The company, and neighbours Shell UK who run the Fife NGL Plant, have been heavily criticised for unplanned flaring at Mossmorran and the impact those incidents have on local communities.
The shut down is costing the company time and money but ExxonMobil said the prolonged shut down “underlines our commitment to ensuring safe and reliable operations”.
A community update by plant manager Jacob McAlister said: “Our operations remain temporarily shut down.
“We are still finalising timescales, but we estimate returning to operations at some point during the fourth quarter of this year.
“This move gives us the extra time to thoroughly understand and address the mechanical issues with our boilers, while also undertaking a programme of wider preventative work that will further improve reliability when we re-start the plant.
“This temporary shut-down has a significant commercial and operational impact for our company, but it underlines our commitment to ensuring safe and reliable operations.”
The company believe it’ll be November before the plant starts up again and he added: “Over the coming days, you may see a small amount of steam from our elevated flare stack.
“This is from a temporary steam source we have installed simply to keep equipment warm as we progress our maintenance work.

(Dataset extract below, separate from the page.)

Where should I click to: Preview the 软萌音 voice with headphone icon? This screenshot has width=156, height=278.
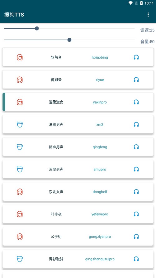point(136,57)
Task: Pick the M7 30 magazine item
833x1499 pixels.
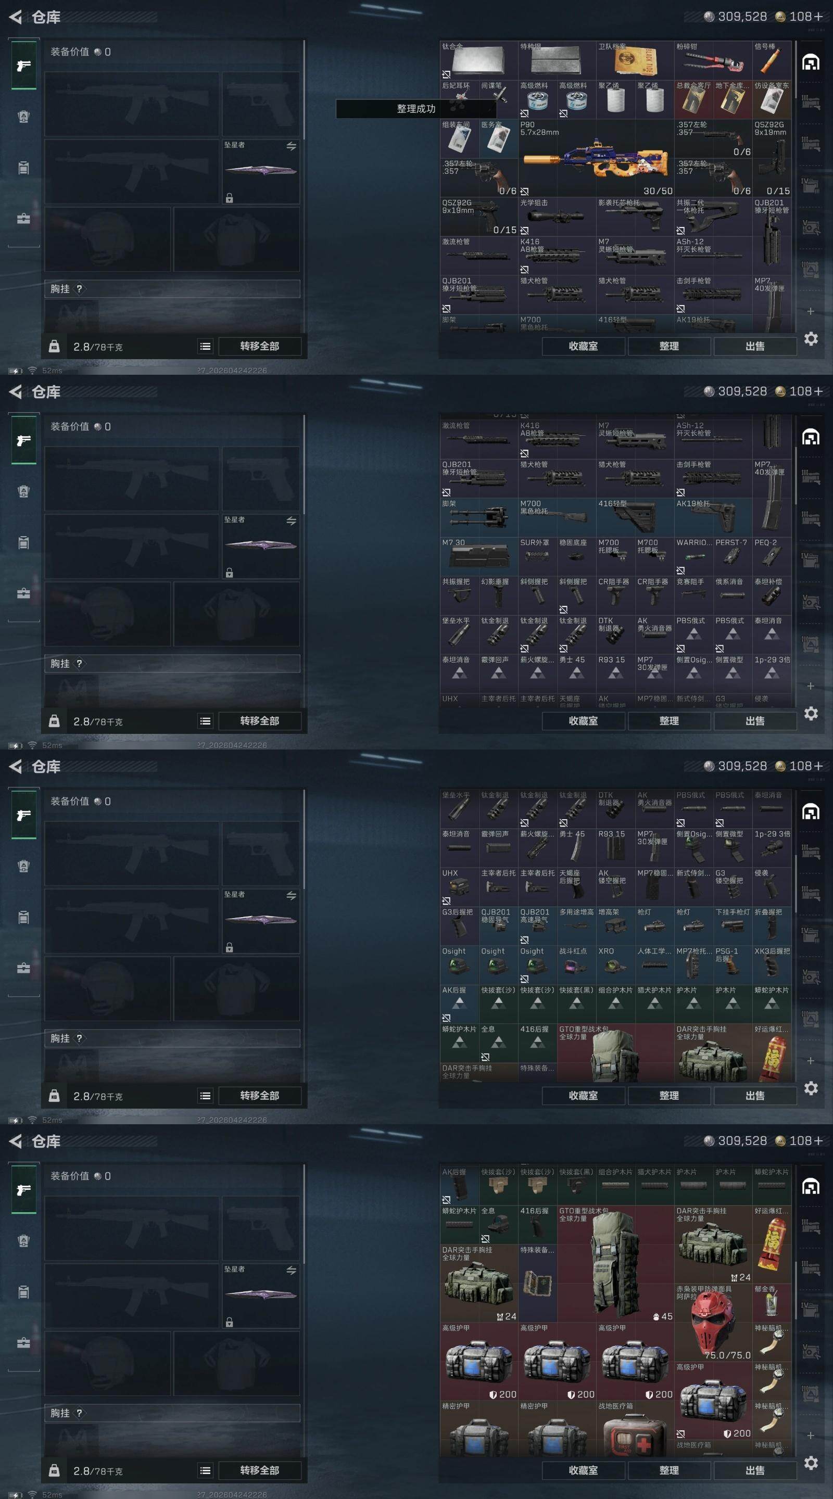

“Our team continues working 24/7 to complete this work, and we will continue to keep you informed on progress.”
Last week the operators at Mossmorran were ordered to “move faster” to deal with the impacts of flaring at the chemical plants.
The Scottish Environment Protection Agency (SEPA) served permit variations on both ExxonMobil and Shell UK to lock in compliance at their sites.
The regulator requires both operators to implement the best available techniques in the shortest timeframe possible.
The environment agency were unimpressed by the current plans to upgrade the plant and demanded a reduction in the impacts of flaring on local communities.
SEPA said that flaring, an important safety feature of industrial facilities, must become the “exception rather than routine”.
ExxonMobil has two months to come up with a plan for new ground flare technology, while Shell has until the end of January for a plan for a totally enclosed ground flare system.